LISTED RECORDS Start Marker

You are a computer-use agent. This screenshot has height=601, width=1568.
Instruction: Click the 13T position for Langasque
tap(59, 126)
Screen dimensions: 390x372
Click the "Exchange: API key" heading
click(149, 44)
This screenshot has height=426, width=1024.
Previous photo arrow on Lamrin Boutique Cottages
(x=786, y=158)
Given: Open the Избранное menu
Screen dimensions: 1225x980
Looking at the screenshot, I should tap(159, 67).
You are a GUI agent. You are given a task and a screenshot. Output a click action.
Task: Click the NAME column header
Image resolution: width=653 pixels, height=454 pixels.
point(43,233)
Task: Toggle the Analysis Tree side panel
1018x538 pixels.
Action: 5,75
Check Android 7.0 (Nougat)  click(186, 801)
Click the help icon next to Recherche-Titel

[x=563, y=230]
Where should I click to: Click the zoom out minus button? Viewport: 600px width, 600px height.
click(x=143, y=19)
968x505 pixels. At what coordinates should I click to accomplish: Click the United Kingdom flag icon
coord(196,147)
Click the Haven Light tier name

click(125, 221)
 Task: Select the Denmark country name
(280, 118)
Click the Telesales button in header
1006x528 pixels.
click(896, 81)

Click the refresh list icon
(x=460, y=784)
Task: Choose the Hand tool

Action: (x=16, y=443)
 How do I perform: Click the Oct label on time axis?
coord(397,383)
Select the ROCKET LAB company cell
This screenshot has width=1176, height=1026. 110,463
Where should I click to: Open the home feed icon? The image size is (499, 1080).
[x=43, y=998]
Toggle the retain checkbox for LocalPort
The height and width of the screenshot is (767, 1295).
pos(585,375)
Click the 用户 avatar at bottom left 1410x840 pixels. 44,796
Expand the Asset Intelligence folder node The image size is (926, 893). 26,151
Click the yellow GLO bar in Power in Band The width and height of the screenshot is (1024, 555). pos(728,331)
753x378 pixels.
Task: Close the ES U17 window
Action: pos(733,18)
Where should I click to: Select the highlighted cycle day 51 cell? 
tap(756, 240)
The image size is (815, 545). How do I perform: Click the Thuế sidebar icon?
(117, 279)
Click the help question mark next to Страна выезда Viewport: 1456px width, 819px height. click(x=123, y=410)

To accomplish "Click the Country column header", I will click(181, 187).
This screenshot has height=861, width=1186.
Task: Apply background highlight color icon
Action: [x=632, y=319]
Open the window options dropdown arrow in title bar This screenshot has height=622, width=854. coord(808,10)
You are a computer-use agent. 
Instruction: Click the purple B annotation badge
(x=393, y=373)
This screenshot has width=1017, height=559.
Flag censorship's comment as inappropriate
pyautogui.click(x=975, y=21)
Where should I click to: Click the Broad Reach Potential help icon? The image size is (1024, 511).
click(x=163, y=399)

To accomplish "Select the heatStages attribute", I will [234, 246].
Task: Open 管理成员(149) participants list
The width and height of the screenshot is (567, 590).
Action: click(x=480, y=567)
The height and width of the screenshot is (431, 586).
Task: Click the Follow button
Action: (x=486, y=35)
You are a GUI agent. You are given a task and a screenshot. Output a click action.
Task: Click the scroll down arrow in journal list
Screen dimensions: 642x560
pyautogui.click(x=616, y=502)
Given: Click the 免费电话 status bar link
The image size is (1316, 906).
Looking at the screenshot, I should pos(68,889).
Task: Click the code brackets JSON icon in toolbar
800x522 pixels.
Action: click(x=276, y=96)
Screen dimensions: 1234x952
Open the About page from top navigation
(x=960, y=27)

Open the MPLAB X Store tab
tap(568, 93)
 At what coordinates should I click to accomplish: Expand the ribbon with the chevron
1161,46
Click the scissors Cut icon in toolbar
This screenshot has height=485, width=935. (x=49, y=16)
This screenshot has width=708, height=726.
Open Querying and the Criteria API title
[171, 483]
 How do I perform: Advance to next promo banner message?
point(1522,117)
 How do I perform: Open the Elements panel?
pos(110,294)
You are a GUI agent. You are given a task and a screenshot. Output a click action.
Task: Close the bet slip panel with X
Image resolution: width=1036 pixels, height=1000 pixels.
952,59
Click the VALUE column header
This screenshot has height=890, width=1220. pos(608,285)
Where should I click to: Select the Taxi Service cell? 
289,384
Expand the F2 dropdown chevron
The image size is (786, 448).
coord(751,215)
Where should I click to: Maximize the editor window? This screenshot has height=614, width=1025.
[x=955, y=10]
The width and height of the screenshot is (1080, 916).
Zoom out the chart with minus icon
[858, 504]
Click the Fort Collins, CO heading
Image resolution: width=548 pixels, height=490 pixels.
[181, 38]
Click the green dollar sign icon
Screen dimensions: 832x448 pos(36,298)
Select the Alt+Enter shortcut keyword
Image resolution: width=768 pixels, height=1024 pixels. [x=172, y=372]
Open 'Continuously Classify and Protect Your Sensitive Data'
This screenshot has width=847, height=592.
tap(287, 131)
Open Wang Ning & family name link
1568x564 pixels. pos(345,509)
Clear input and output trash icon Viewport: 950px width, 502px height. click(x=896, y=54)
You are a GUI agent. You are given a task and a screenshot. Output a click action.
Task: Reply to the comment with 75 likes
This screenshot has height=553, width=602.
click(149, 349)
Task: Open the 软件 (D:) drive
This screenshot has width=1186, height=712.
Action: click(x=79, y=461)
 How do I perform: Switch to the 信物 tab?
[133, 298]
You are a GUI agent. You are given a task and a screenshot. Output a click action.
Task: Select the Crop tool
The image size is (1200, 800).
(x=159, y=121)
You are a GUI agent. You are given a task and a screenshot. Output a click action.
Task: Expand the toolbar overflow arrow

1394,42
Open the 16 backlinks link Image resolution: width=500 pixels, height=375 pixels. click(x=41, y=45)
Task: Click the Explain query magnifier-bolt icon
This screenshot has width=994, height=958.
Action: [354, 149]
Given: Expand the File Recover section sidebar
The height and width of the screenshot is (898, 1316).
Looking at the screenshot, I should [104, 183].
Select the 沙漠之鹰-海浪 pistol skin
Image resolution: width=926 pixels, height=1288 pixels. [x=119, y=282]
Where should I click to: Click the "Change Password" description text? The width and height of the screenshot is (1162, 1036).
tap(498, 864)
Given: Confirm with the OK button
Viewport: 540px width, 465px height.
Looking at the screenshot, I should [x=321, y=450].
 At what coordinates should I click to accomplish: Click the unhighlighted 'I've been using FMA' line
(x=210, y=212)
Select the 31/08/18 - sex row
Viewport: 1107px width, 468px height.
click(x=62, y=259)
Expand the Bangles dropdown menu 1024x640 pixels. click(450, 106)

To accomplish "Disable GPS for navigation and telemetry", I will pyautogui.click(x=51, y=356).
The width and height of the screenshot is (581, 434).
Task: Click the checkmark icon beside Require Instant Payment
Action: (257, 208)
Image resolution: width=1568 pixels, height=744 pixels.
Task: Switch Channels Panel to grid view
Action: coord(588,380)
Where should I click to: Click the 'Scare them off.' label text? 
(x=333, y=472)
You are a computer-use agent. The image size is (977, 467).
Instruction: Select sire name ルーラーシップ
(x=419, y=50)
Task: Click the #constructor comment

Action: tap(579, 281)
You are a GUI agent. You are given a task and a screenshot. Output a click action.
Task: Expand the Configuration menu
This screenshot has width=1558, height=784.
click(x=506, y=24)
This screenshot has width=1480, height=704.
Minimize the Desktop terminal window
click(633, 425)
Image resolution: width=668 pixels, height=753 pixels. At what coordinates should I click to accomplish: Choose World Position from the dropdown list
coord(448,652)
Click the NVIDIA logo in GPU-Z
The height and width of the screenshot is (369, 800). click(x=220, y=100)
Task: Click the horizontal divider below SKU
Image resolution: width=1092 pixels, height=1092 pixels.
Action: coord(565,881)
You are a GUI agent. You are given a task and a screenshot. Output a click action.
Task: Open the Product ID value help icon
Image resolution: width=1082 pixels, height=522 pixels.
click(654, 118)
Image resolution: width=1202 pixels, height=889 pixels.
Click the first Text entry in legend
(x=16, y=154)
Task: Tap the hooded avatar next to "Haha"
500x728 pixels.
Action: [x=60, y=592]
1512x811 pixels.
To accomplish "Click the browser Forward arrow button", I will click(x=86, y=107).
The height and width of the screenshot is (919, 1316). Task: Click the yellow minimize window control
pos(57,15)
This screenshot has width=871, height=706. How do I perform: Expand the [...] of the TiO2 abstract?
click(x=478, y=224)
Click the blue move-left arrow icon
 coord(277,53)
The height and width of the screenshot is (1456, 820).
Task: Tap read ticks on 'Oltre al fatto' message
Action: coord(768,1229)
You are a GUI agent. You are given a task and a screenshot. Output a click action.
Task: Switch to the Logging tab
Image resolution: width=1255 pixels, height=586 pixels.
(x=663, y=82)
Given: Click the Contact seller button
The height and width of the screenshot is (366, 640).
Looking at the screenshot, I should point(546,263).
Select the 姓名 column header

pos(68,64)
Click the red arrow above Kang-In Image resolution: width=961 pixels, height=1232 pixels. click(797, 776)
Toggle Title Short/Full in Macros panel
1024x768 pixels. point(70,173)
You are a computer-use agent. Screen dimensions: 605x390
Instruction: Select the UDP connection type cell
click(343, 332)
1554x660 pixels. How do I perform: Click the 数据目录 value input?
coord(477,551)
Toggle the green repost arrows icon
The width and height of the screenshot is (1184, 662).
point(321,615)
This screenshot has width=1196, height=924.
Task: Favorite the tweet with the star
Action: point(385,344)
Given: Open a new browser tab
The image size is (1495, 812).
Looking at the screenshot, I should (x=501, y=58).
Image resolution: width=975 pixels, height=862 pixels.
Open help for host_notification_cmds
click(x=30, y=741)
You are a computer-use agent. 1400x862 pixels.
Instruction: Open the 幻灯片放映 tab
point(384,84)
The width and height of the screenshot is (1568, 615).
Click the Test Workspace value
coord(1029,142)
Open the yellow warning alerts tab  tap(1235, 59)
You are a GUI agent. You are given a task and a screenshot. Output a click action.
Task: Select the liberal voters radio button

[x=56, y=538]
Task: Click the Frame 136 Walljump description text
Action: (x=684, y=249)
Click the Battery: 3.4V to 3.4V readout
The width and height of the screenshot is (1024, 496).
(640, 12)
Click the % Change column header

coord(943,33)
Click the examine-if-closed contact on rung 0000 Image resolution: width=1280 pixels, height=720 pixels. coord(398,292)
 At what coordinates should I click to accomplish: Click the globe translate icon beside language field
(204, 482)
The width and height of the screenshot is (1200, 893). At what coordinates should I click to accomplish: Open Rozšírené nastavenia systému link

LISTED RECORDS End Marker

**EXERCISE DIRECTIONS**
All lines from the one that holds "Given: Open a new browser tab" through the end of the material, both ends included, should be restated exactly.

**ANSWER TO THE PROBLEM**
Given: Open a new browser tab
The image size is (1495, 812).
Looking at the screenshot, I should (x=501, y=58).
Image resolution: width=975 pixels, height=862 pixels.
Open help for host_notification_cmds
click(x=30, y=741)
You are a computer-use agent. 1400x862 pixels.
Instruction: Open the 幻灯片放映 tab
point(384,84)
The width and height of the screenshot is (1568, 615).
Click the Test Workspace value
coord(1029,142)
Open the yellow warning alerts tab  tap(1235, 59)
You are a GUI agent. You are given a task and a screenshot. Output a click action.
Task: Select the liberal voters radio button

[x=56, y=538]
Task: Click the Frame 136 Walljump description text
Action: (x=684, y=249)
Click the Battery: 3.4V to 3.4V readout
The width and height of the screenshot is (1024, 496).
(640, 12)
Click the % Change column header

coord(943,33)
Click the examine-if-closed contact on rung 0000 Image resolution: width=1280 pixels, height=720 pixels. coord(398,292)
 At what coordinates should I click to accomplish: Click the globe translate icon beside language field
(204, 482)
The width and height of the screenshot is (1200, 893). At what coordinates should I click to accomplish: Open Rozšírené nastavenia systému link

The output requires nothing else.